Jakoś niespecjalnie mi przeszkadzała przerwa od Highflights. Mudiki są głównie o umaszczeniu merle, więc coś w czym jestem dobra. Skomplikowanego wzorca border collie czytać nie umiałam, więc tak prosty mudik nie był dla mnie wyzwaniem tylko czystą przyjemnością.
Może to dziwne, że człowiek tęskni za takimi błahostkami, ale naprawdę zatęskniłam za Thunderstruck... To pierwsza petzowa hodowla, która dała mi taką radość. Mogłam się tam bawić do woli, ludzie lubili moje petzy, czasem niemal były kolejki po szczeniaka!

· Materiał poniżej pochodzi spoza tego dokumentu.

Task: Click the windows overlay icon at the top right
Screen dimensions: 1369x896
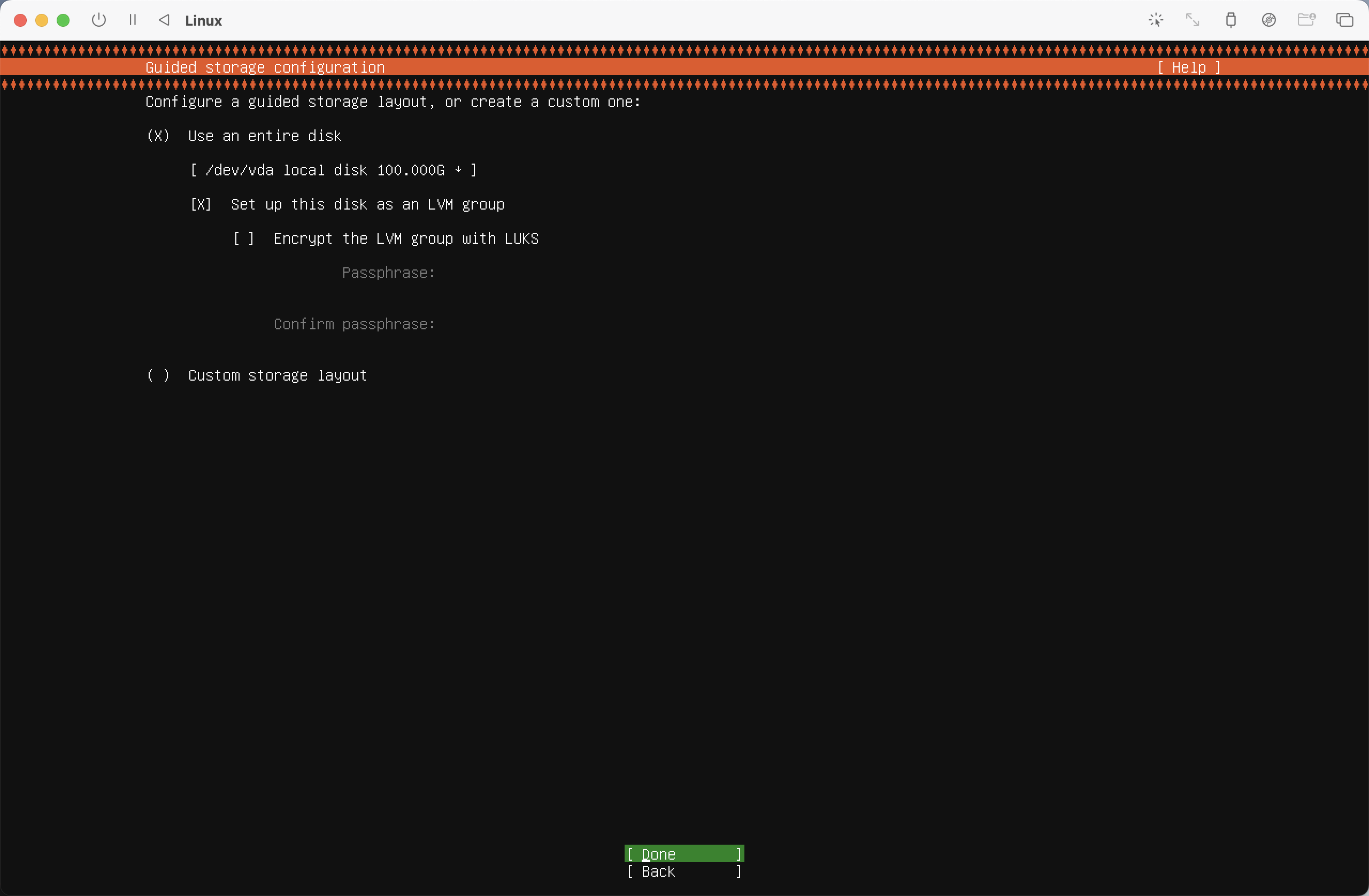Action: pyautogui.click(x=1344, y=20)
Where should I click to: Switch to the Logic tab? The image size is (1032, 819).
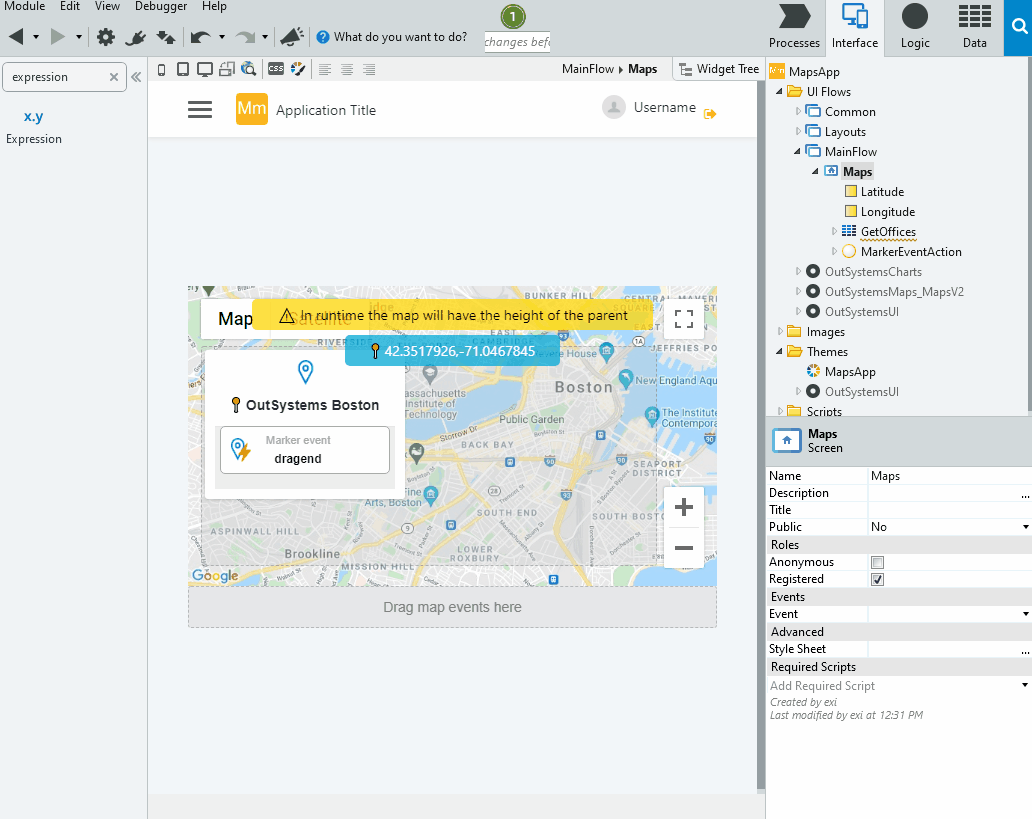tap(915, 27)
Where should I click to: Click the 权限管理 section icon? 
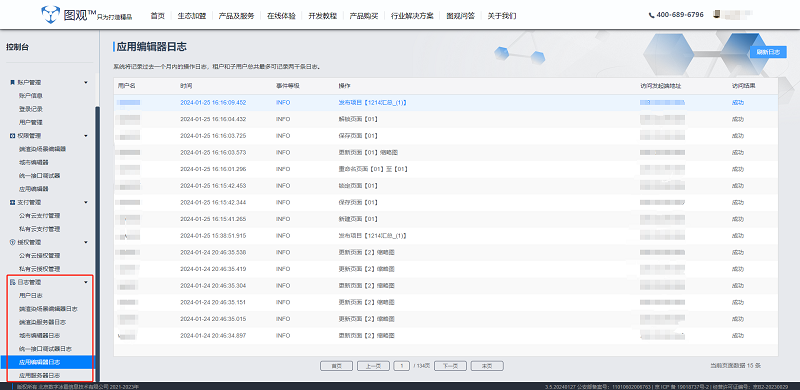tap(13, 136)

I nikt nie patrzył, czy papi jest wzorcowy, czy nie, chcieliśmy się tylko dobrze bawić, czerpać przyjemność z posiadania ładnych pikseli, nieważne czy wzorcowe czy nie. Świetnie wstawiało się galeryjki, robiło mioty co dwa tygodnie i nie przejmowało parszywym wzorcem! Niewiele osób pamięta te czasy. Między innymi Sileas z Dragosani pamięta te czasy, obserwowała Thundy od samego, samiutkiego początku!
No cóż, tamte czasy już nie wrócą, wielka szkoda, myślę, że każdy z nowszych petziarzy chciałby poczuc tamten klimat na PTI... Każdy z nas się starzeje, powoli odchodzimy z petzów, aż w końcu nie zostanie nikt, bo technologia idzie do przodu, dzieci głupieją i nie interesują ich głupie piksele.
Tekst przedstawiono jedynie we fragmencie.